The causes() Function
Use the causes() function to traverse error chains and access all causes in an error.
The causes() function provides a safe way to access the cause chain of any error. It works with both @deessejs/errors instances and native JavaScript errors, returning an empty array for errors without causes.
Basic Usage
Call causes() with an error to get its cause chain as an array:
import { error, causes } from '@deessejs/errors';
const AppError = error({ name: 'AppError' });
const ValidationError = error({ name: 'ValidationError' });
const appErr = AppError({});
appErr.from(ValidationError({ field: 'email' }));
appErr.from(new Error('Network timeout'));
const chain = causes(appErr);
console.log(chain.length); // 2
console.log(chain[0].name); // "ValidationError"
console.log(chain[1].message); // "Network timeout"The returned array contains only the errors that were explicitly added using from(), ordered from newest to oldest.
Why Use causes() Instead of Direct Access?
The causes() function handles edge cases that direct property access doesn't:
import { causes } from '@deessejs/errors';
// Works with native errors (no causes property)
const nativeError = new Error('Something failed');
const chain1 = causes(nativeError);
console.log(chain1.length); // 0
// Works with null/undefined (returns empty array)
const chain2 = causes(null);
console.log(chain2.length); // 0
const chain3 = causes(undefined);
console.log(chain3.length); // 0This robustness makes causes() ideal for writing generic error handling code that doesn't need to check the error type first.
Iterating Over the Chain
You can iterate over the causes array to log or process each error in the chain:
import { error, causes } from '@deessejs/errors';
const AppError = error({ name: 'AppError' });
const ValidationError = error({ name: 'ValidationError' });
const appErr = AppError({});
appErr.from(ValidationError({ field: 'email' }));
appErr.from(new Error('Database connection failed'));
// Log each cause
for (const cause of causes(appErr)) {
console.log(`[${cause.name}] ${cause.message}`);
}
// Output:
// [ValidationError] ValidationError
// [Error] Database connection failedThis is useful for building detailed error logs or monitoring dashboards that track where errors originate.
Building Error Summaries
A common pattern is to build a summary message from the error chain:
import { error, causes } from '@deessejs/errors';
const AppError = error({ name: 'AppError' });
const ValidationError = error({ name: 'ValidationError' });
const appErr = AppError({});
appErr.from(ValidationError({ field: 'email' }));
appErr.from(new Error('DB connection failed'));
const summary = causes(appErr)
.map((cause) => `${cause.name}: ${cause.message}`)
.join(' → ');
console.log(summary);
// "ValidationError: ValidationError → Error: DB connection failed"Combining with is()
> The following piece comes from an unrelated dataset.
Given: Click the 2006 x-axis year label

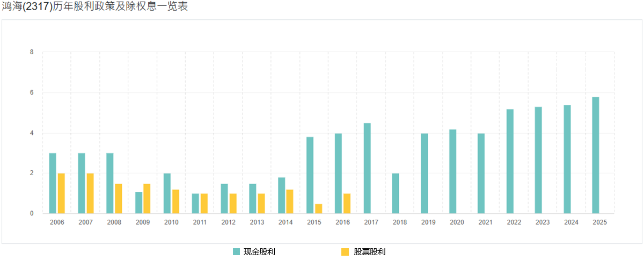Looking at the screenshot, I should coord(57,222).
Use causes() with is() to search for specific error types in the chain:
import { error, causes, is } from '@deessejs/errors';
const AppError = error({ name: 'AppError' });
const NetworkError = error({ name: 'NetworkError' });
const ValidationError = error({ name: 'ValidationError' });
const appErr = AppError({});
appErr.from(NetworkError({ endpoint: '/api/users' }));
appErr.from(ValidationError({ field: 'email' }));
// Check if any cause is a NetworkError
const hasNetworkFailure = causes(appErr).some(
(cause) => is(cause, NetworkError)
);
console.log(hasNetworkFailure); // trueThis pattern is useful when you need to know not just that an error happened, but what kind of errors were involved in its chain.